Aim of the task:
Up to and including the line with "388x434 pixels.", restate the records below word for word, beginning with their first line.
-- Material provided follows --
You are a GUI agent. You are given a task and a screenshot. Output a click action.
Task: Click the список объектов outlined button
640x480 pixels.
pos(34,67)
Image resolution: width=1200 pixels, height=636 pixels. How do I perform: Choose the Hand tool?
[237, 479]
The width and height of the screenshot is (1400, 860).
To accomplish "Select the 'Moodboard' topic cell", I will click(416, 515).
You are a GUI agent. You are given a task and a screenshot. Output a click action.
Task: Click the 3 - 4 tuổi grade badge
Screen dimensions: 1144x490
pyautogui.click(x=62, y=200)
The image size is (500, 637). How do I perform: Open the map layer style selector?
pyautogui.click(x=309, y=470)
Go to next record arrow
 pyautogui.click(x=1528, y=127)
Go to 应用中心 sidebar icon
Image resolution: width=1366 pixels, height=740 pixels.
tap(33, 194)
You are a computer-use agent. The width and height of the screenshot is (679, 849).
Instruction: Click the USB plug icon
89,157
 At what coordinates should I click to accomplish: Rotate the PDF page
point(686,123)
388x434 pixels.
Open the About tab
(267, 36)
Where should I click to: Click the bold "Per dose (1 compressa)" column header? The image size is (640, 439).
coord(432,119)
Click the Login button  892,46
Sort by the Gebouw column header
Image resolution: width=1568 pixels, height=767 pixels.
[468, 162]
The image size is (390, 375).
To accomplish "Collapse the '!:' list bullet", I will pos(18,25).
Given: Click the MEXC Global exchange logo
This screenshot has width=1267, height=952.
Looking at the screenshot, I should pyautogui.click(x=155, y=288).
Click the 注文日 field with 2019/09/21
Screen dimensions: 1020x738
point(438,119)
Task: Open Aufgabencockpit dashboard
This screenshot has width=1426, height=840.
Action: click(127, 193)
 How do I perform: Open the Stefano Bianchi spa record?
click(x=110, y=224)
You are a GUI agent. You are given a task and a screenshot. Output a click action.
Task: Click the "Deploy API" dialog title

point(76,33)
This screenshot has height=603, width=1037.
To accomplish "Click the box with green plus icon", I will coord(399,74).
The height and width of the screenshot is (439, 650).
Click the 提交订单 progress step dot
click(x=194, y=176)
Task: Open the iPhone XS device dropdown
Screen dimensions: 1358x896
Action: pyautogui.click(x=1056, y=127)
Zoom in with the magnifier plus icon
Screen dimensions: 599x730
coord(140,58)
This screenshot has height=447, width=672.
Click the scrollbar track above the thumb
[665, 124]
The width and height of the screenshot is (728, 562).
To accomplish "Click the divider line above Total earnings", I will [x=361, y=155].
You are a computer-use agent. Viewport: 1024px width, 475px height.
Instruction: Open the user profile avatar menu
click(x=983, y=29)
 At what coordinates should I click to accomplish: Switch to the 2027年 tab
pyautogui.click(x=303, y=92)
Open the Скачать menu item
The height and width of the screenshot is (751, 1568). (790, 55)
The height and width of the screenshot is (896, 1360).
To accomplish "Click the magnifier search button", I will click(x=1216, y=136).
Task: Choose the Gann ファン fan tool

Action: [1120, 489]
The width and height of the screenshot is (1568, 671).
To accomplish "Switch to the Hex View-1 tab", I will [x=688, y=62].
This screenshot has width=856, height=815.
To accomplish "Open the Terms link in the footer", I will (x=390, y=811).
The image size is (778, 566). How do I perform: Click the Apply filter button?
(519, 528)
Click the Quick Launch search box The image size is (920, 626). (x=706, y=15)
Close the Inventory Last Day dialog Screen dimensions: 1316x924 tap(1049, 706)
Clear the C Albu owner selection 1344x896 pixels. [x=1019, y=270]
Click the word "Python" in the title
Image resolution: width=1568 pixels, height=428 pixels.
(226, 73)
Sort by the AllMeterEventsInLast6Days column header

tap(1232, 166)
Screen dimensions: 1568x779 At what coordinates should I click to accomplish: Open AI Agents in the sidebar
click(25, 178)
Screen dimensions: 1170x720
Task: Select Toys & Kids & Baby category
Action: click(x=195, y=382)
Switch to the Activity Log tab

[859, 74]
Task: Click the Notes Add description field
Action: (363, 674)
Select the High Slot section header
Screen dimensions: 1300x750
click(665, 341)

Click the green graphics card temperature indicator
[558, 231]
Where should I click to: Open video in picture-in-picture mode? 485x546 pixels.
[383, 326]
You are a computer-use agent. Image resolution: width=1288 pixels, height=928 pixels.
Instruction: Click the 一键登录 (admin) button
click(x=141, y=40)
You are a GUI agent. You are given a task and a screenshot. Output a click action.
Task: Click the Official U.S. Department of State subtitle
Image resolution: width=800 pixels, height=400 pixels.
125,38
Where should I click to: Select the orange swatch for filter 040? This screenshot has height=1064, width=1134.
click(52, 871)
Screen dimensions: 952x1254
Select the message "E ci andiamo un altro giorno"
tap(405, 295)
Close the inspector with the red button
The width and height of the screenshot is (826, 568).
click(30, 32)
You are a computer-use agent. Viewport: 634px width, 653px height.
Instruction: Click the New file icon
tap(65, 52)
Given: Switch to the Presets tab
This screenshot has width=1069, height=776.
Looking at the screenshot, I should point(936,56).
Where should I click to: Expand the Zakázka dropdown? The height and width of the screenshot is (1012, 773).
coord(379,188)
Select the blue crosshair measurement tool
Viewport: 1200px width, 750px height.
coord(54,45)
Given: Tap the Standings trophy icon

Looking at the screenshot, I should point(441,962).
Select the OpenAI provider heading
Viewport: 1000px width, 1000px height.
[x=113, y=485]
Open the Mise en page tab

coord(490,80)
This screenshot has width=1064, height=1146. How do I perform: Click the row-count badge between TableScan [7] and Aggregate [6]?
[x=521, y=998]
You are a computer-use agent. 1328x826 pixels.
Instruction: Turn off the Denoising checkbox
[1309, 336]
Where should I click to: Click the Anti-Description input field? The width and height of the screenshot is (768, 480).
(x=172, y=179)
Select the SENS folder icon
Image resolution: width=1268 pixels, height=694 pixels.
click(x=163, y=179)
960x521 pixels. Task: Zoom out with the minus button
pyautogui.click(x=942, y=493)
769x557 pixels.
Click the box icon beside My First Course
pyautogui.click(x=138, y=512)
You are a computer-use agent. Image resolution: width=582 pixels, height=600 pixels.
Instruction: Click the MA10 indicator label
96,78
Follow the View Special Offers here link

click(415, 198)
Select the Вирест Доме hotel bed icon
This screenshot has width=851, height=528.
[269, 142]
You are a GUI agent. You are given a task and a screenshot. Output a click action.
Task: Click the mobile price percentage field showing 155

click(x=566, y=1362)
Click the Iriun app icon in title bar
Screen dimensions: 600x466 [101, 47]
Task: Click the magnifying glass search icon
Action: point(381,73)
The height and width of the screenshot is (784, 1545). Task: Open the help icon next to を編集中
-- Material provided concluded --
Your response:
You are a GUI agent. You are given a task and a screenshot. Output a click action.
Task: Click the список объектов outlined button
640x480 pixels.
pos(34,67)
Image resolution: width=1200 pixels, height=636 pixels. How do I perform: Choose the Hand tool?
[237, 479]
The width and height of the screenshot is (1400, 860).
To accomplish "Select the 'Moodboard' topic cell", I will click(416, 515).
You are a GUI agent. You are given a task and a screenshot. Output a click action.
Task: Click the 3 - 4 tuổi grade badge
Screen dimensions: 1144x490
pyautogui.click(x=62, y=200)
The image size is (500, 637). How do I perform: Open the map layer style selector?
pyautogui.click(x=309, y=470)
Go to next record arrow
 pyautogui.click(x=1528, y=127)
Go to 应用中心 sidebar icon
Image resolution: width=1366 pixels, height=740 pixels.
tap(33, 194)
You are a computer-use agent. The width and height of the screenshot is (679, 849).
Instruction: Click the USB plug icon
89,157
 At what coordinates should I click to accomplish: Rotate the PDF page
point(686,123)
388x434 pixels.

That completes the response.